Wednesday, February 6, 2013

Giving a Reason for our Hope

I heard it mentioned today that among believers, most think it's part of their responsibility to share the Reason for the hope they have, and most even feel like they know how to, but few actually do, so why is that?  One possibility put forth was disobedience.  And while I believe that certainly factors in, I wondered if there are other factors.

There was a time when it was very easy for me to share -- it just came naturally.  I never had to think about it or wonder how.  It was as natural as bringing up a good friend or loved one (it was doing just that).  Then I started hearing often about how important it was to share the plan of salvation and see people become followers of The Way.  I'd certainly talked about The Way and Source and Reason for my hope, but had I really laid out "the plan" in thorough detail?  I hadn't seen anyone become a follower, nor had I seen anyone's life change dramatically, so I had not lived up to my responsibility.  I ended up feeling like a failure and inadequate, even before I started.
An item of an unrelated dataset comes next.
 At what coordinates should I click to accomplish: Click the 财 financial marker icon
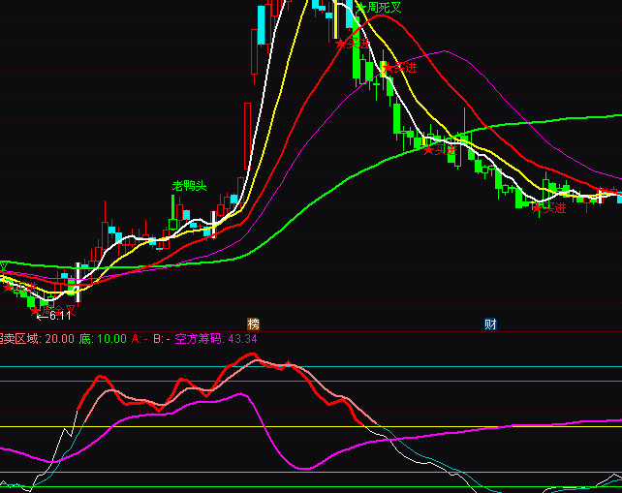(x=490, y=324)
I know it is said to do certain things anyway, even when you don't feel like it, and there is certainly merit to that and time for that.  And I know that Paul said he didn't care about people's motives, only that The Way be proclaimed.  But when I stand before the One I love, I do care about my motives.  And I know that people can sometimes (often?) "sense" where things are coming from...how could I share about "Hope" out of a sense of failure and fear, and misrepresent that Hope and the One I love?  I don't know if it was disobedience, although part of it was certainly not believing what He said.

Not sharing broke my heart.  Having a part of me not want to share broke my heart even more, because I didn't want to disappoint Him, but felt like that was all I did.  I couldn't hear His direction -- I was too overwhelmed with feeling the weight of having to share with everyone right away -- skip the chit-chat and get to business!  But I wasn't made to shout on the street corners.  I want to talk with and see the person in front of me, yet still want to share. 
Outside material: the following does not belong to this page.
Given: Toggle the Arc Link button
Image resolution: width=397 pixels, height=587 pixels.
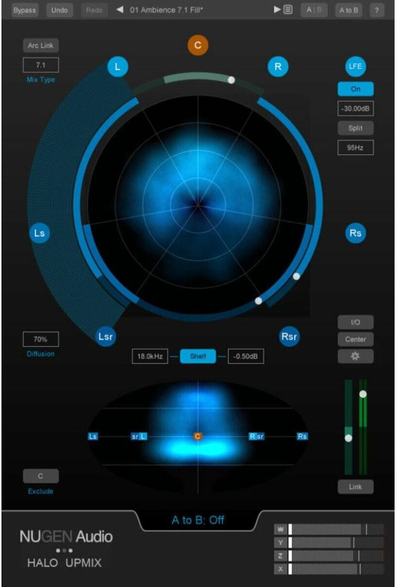Looking at the screenshot, I should 41,45.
I still haven't shared much.  I've asked about it.  I try to look for opportunities.  Maybe I've missed some.  Maybe part of me still feels pressured.  Maybe I'm not obeying.  That's not my heart.  He says He's not disappointed.  Maybe I again need a greater revelation of His grace and love.  Maybe in one area or another, we all do.

To Hong Kong and Back In 7 Days

I spent a few days in Hong Kong at a conference for Sign Language linguistics and Deaf education.  I enjoyed so many aspects of it, but one truly amazing thing was the number of different countries represented in one way or another: at least 15.  US, Brazil, Germany, Netherlands, UK, Australia, Hungary, Turkey, France, Singapore, Malaysia, China, Japan, Taiwan, Cambodia, Vietnam, Myanmar, Mongolia, Fiji, India...

Most of these places have different spoken languages, all have different signed languages.  Presentations were given in English, ASL, or HKSL (Hong Kong Sign Language).  Spoken language interpretations went out in several languages to the interpreters who then interpreted into their respective sign language.  Everyone communicated in sign language, and you couldn't really tell if someone was Deaf or hearing unless you knew well the sign language being used.  So several people (particularly Asians) thought I was Deaf, and I thought a few people were Deaf when they were actually hearing.  And even though people were communicating with a lot of different sign languages, you could somehow figure out what others were saying.  Well, I had a hard time because I'm not even proficient in one sign language, but everyone else was able to make it work.  It was amazing.

And it was amazing on so many levels.  Culturally in the way of different nations.  Culturally in the way of Deaf and hearing.  All the different languages and sign languages.  But all able to come together, communicate, share information, and enjoy meeting each other.  Even though I don't know Taiwanese Sign Language, I could understand must more TSL than I could spoken Taiwanese.  It ended up making me ponder what Heaven will be like: people from all different backgrounds, languages, and cultures, yet still having something in common and somehow able to communicate with each other. 

The saddest thing to me was my mediocre signing skills.  I wanted to interact more!!  But I knew there was no way I could ask an academic question and understand the response.  Other topics I was unsure of my ability to communicate -- any conversation that could go deeper.  It made me wonder how I can fast-track becoming more proficient in ASL...and definitely want to go back. 

I'd forgotten how much I love other cultures, peoples, languages...part of why my poor communication skills was so sad to me, to have a sweet, beautiful Taiwanese woman sign to me in TSL and only be able to understand about 50%.  And to "hear" the stories and experiences of people who've been looked down upon by some just because they can't hear. 

It's crazy that I plan a trip to Hong Kong like I'd plan a trip to a city in the US that I'd never been there before.  Basically, "I have my plane ticket -- I can figure everything else out." (I am the weirdest mix of planner/non-planner!  I guess the first step MUST be planned, then... whatever!)  Don't know if that's the best method... but for Hong Kong it was fine.  I rode the bus and the train wondering how many other representatives of the Kingdom had ridden that bus, or that train, or down that street.  I wondered how many had heard... and didn't know what to do, other than pray that His presence would come to every place I stepped and to the entire city.